Twilight, in case you have been hiding under a rock with your ears plugged to the shrieking of hundreds of thousands of teen girls, is a tale of a fairly whiny teenage girl with low self esteem falling obsessively, head over heels in love with Edward, a brooding vampire whose family conveniently only drink animal blood and enjoy the all American sport of baseball as a past time.
Stephenie Meyer is quite often compared to JK Rowling due to the fact that her accessible and popular books have found a widespread fanatical following worldwide. Opinions on the caliber of her writing vary, with Stephen King famously quoted as saying: "Stephenie Meyer can't write worth a darn.

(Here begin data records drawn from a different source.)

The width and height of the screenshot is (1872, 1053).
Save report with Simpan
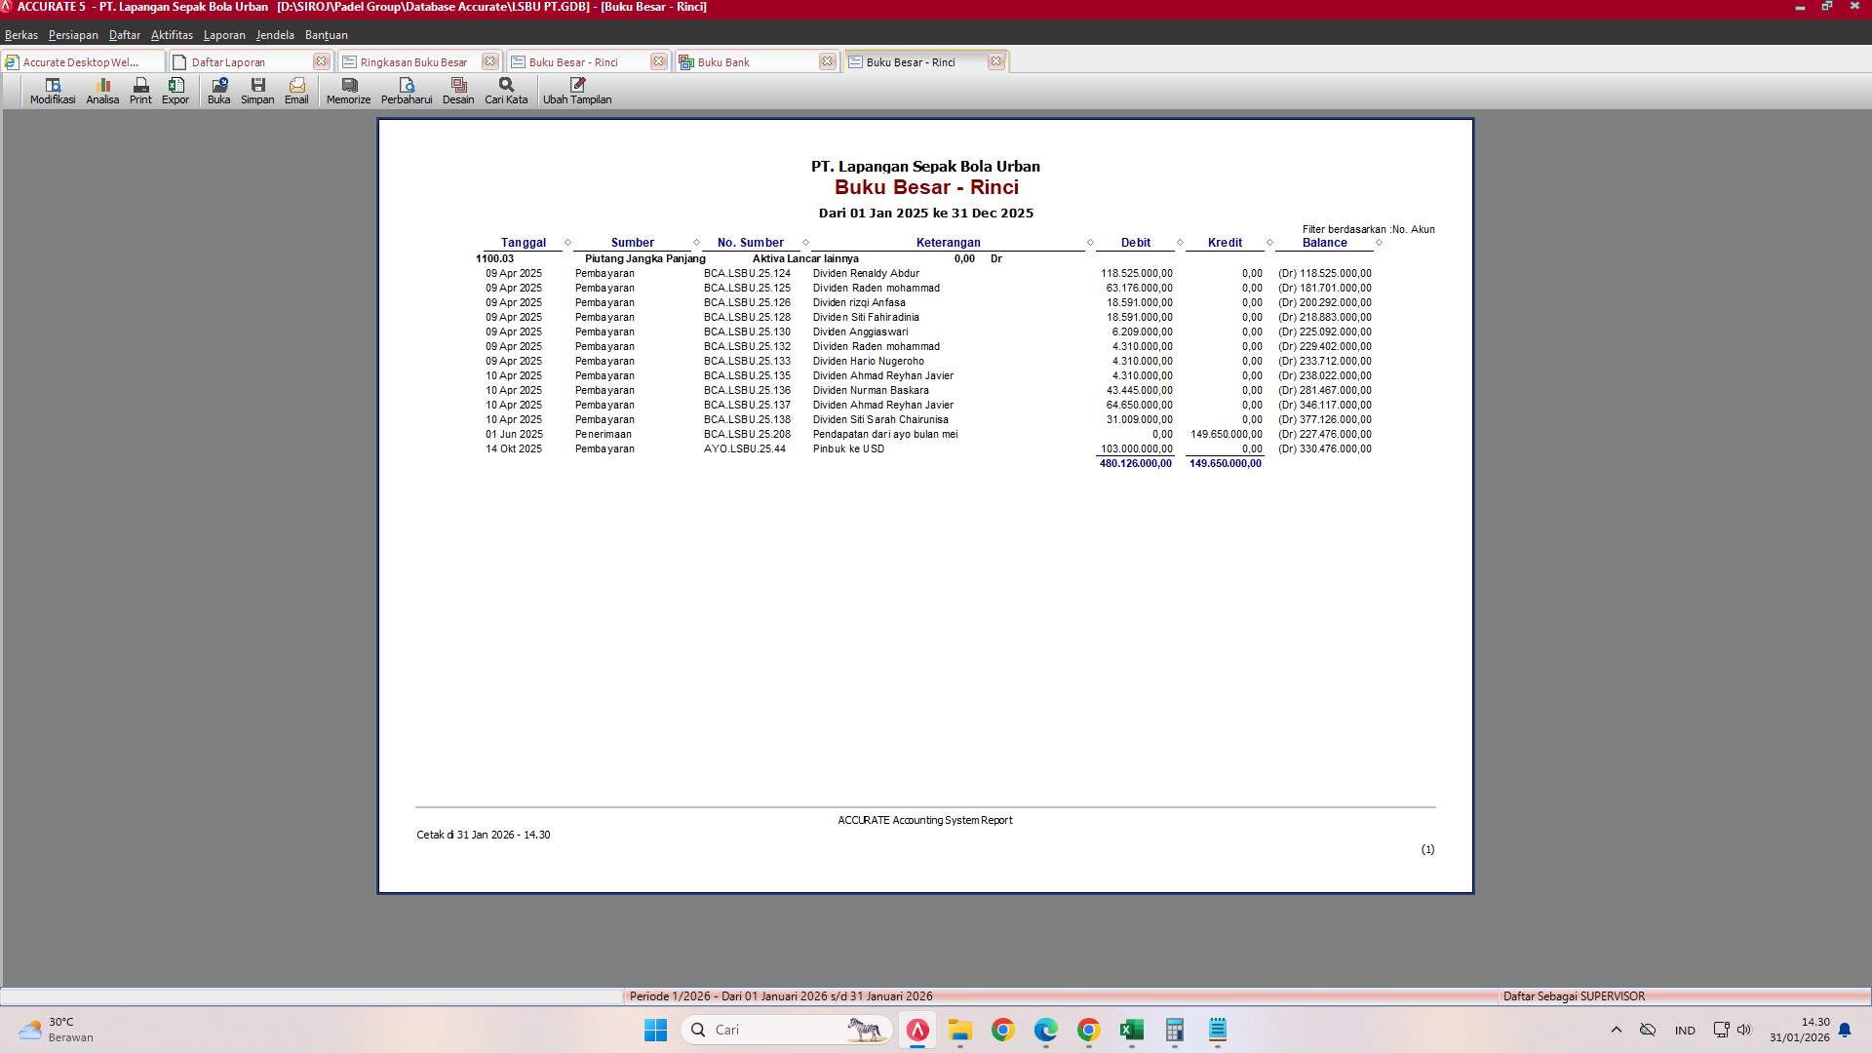coord(257,91)
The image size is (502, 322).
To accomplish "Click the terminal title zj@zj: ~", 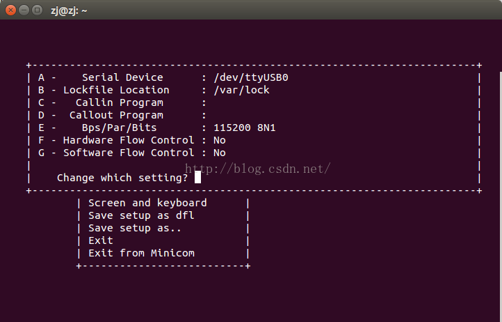I will [69, 10].
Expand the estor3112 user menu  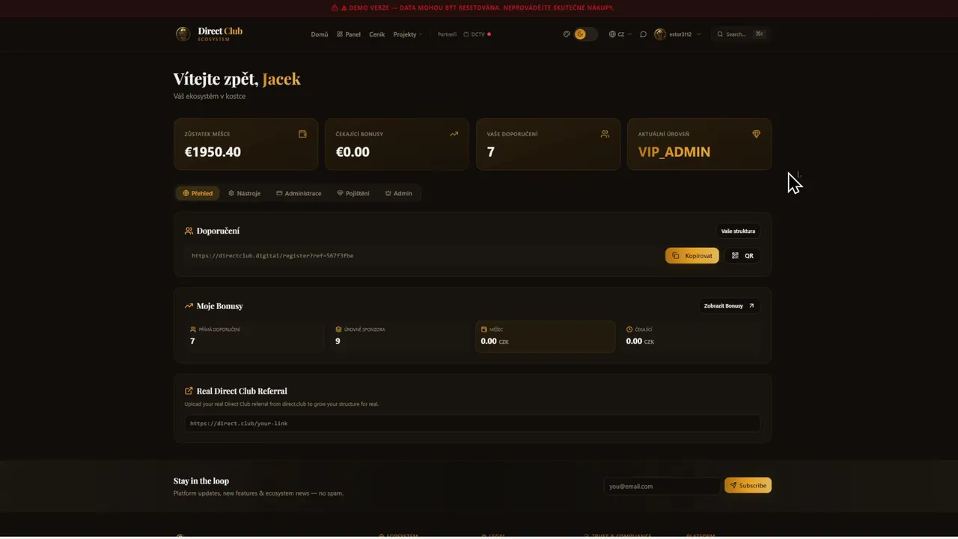tap(677, 34)

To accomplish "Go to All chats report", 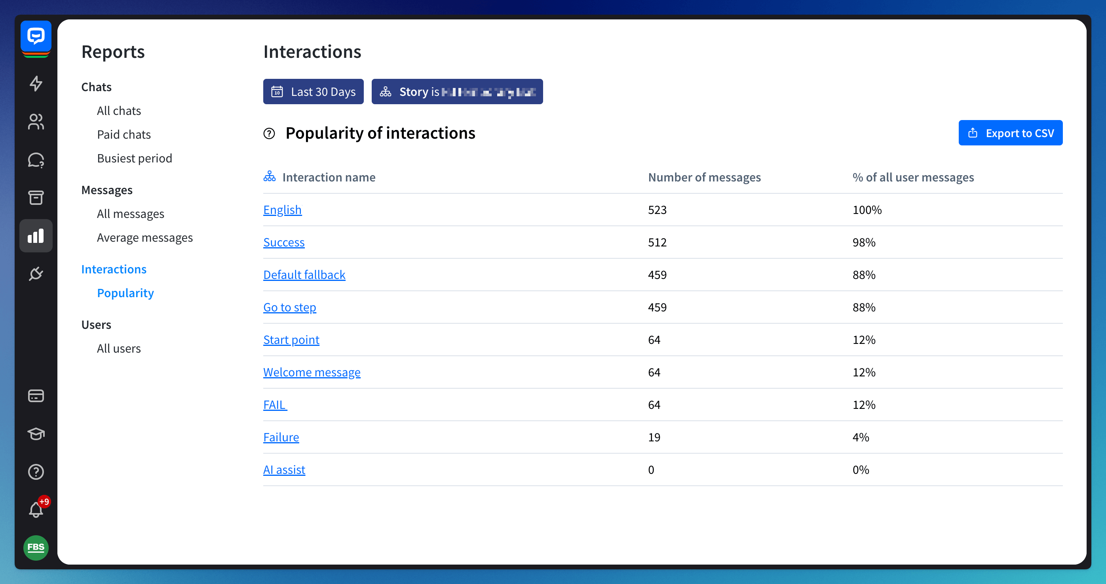I will point(119,111).
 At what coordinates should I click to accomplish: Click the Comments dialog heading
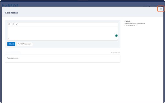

She's not very good."
The rub here, the bitter pill for creative writing majors to swallow is that it doesn't matter whether or not Meyer's writing is "good". All that matters is whether or not it can draw its audience into this fantasy world where they can be loved by this superhuman beautiful vampire man for all eternity. Judging by the sheer popularity of the series, it is obvious that Meyer's writing more than suffices on this front.
- Take an existing best selling classic novel plot. (Twilight was based on Pride and Prejudice, and the ensuing books in the series took their cues from other classics such as Romeo and Juliet, and Wuthering Heights.)
- Add a pinch of the supernatural and a heavy dose of wish fulfillment.
- Knock that sucker out. Don't worry about being "literary", in fact, eschew all literary aspirations, write for the common man. Most importantly, finish the damn thing. (Writers know what I am talking about.)
Is it really this easy? Keep an eye out for my upcoming novel: 'Netherworld', the story of an average middle aged divorcee office assistant who discovers that her sexy brooding boss is a daemon king.